Toronto police approve a $30M budget hike to hire more officers
Published Thursday, January 24, 2019 9:56AM EST Last Updated Thursday, January 24, 2019 6:00PM EST
Toronto Police Chief Mark Saunders speaks to the media at a year-end news conference in Toronto on Thursday, December 27, 2018. THE CANADIAN PRESS/Christopher Katsarov
The Toronto Police Service will receive an increase to its $1 billion budget for the first time in three years, due in part to a need to hire additional officers.
The TPS was granted its request of $1.026 billion to fund its operations in 2019, which represents an increase of $30.3 million or three per cent from last year, after the Toronto Police Services Board voted on Thursday.
The police force says that the additional funding will help it hire 300 new uniformed officers, 122 special constables and 186 part-time retirees.
“In essence we are looking at approximately 450 human resources that are directly tied to (relieving) the frontline pressures," Toronto police Chief Mark Saunders told reporters after the meeting.
According to the report that went before the board today, the part-time officers will be used to handle non-emergency calls for service and to take reports over the phone and online, thus freeing frontline officers up to focus on “higher priority and emergency situations.”
With the new special constables and retirees, Saunders said frontline officers will have more time to deal with serious calls.
“Our frontline men and women who are highly trained, with their guns and with their sticks, with understanding of law will have more time and opportunity to do those priority one, two and three calls where they are the experts.”
The special constables will also be used to relieve pressure on frontline officers, according to the report.
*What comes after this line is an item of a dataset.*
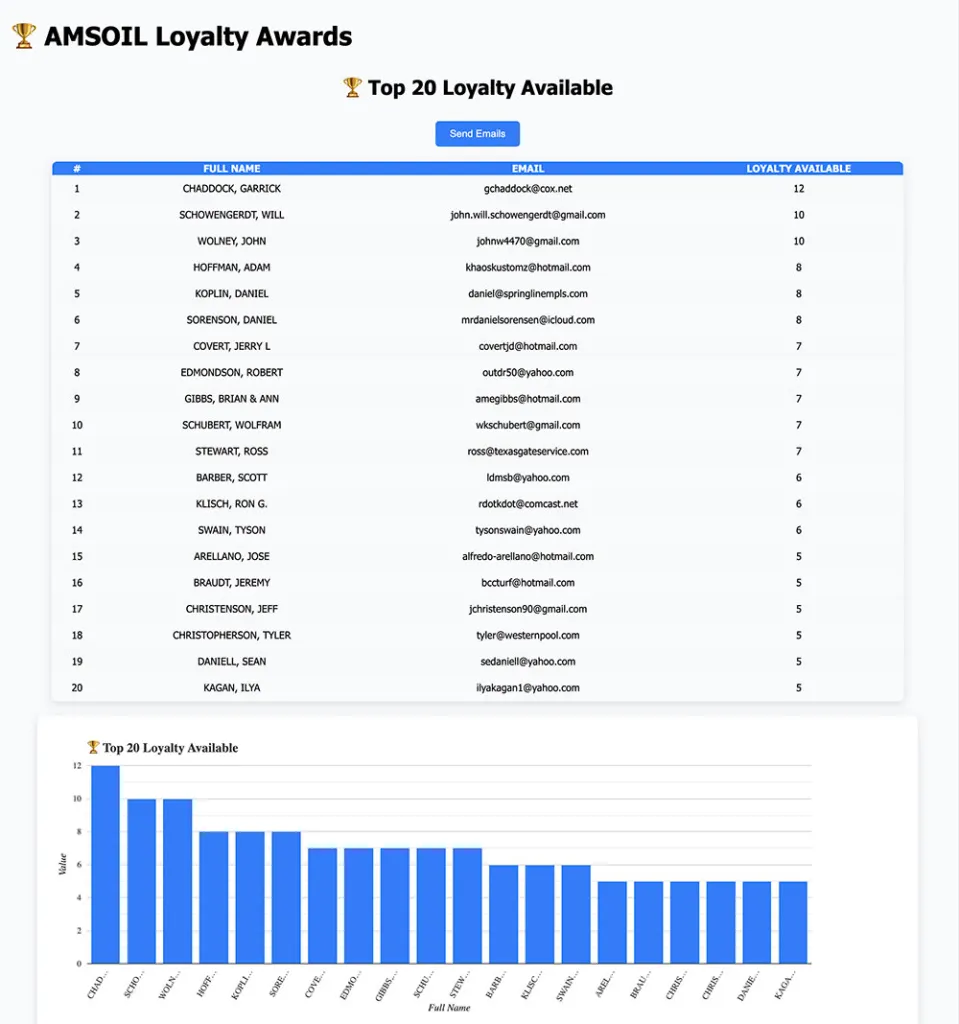Viewport: 959px width, 1024px height.
Task: Click email gchaddock@cox.net
Action: tap(527, 189)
Some of the tasks that that they will perform include basic report taking, assisting with crime scene security, canvassing for witnesses and evidence collection and processing, among other things.
The planned hirings come in the wake of sustained criticism from the Toronto Police Association over an officer shortage that resulted from a hiring freeze which was in effect in 2016 and for most of 2017.
In the report, Saunders says that the hiring freeze and an increase in retirements have resulted in a nine per cent reduction in uniformed officers since 2015.
He said that the staffing crunch has resulted in significant overtime costs, which are not sustainable.
In 2018, the Toronto Police Service doled out an additional $22 million more than forecast in premium pay and in 2019 it is expecting to incur $52.4 million in premium pay costs, which would be an increase of 19.4 per cent compared to last year.
"There’s no doubt that the frontline men and women have seen higher pressures,” Saunders said of the past year.
“As the number of deployed officers decreases, the service has to heavily rely on premium pay to help ensure public safety is not compromised. This overreliance on premium pay is not sustainable as it leads to employee fatigue and burn out,” Saunders writes in the report. “Efforts are therefore being made to fill critical vacancies and transition to a new service delivery model to meet frontline demands as well as civilian support requirements.”
Number of officers down by more than 800 since 2010
There was an average of 5,615 frontline officers in 2010 and by 2018 that number had declined to 4,797, a difference of 818 cops.
While the budget that went before the board on Thursday includes funding to hire hundreds of new officers, the total complement of uniformed personnel is not expected to increase significantly due to expected retirements and other departures from the service.
In fact, the TPS is projecting a slight decline in uniformed officers this year (4,730) before the number ticks back up to 4,800 in 2020 and 2021.
Those numbers will be supplemented by an estimated 184 civilian personnel, who will perform work previously done by police officers.
Speaking with reporters ahead of today’s TPS board meeting, Mayor John Tory said that he is fully supportive of providing additional funding to help the service hire additional officers and civilian personnel, particularly in light of a violent 2018 in which there were a record 96 homicides.
“If there is ever a tear that we make some investment in the police while still being very, very fiscally responsible this is the year,” he said. “Because we want to make absolutely certain that we are putting the resources in place, uniformed and otherwise, that will make sure that we can keep the community safe. That is one of our most important responsibilities as elected officials.”
295 officers left force in 2018
While there were 295 departures from the Toronto Police Service in 2018, Tory brushed aside suggestions that the loss in uniformed personnel was a result of ongoing efforts to modernize the service.
He said that of those who left the force in 2018, only about 60 did so to take a job at another policing service.
“When you go through a modernization of any organization it means change, it means changing the way things are done, it means changing the duties and sometimes the shift schedule and other kinds of things for the people involved and that always has some impact because most people don’t like change. But we are working very hard with the frontline officers to make sure that we make adequate investments so they can do their jobs while also taking account of the fact that they are going through a lot of change, which we are determined to continue to implement but to do so in a way that is considerate of them,” he said.
The vast majority of the proposed budget for 2019 is made up of salary expenses ($758.6 M) and benefits ($208.5 M).
After the board’s approval, the matter still needs to go to budget committee for further review. City council is expected to vote on the overall budget, which includes the allotment to the TPS, in March.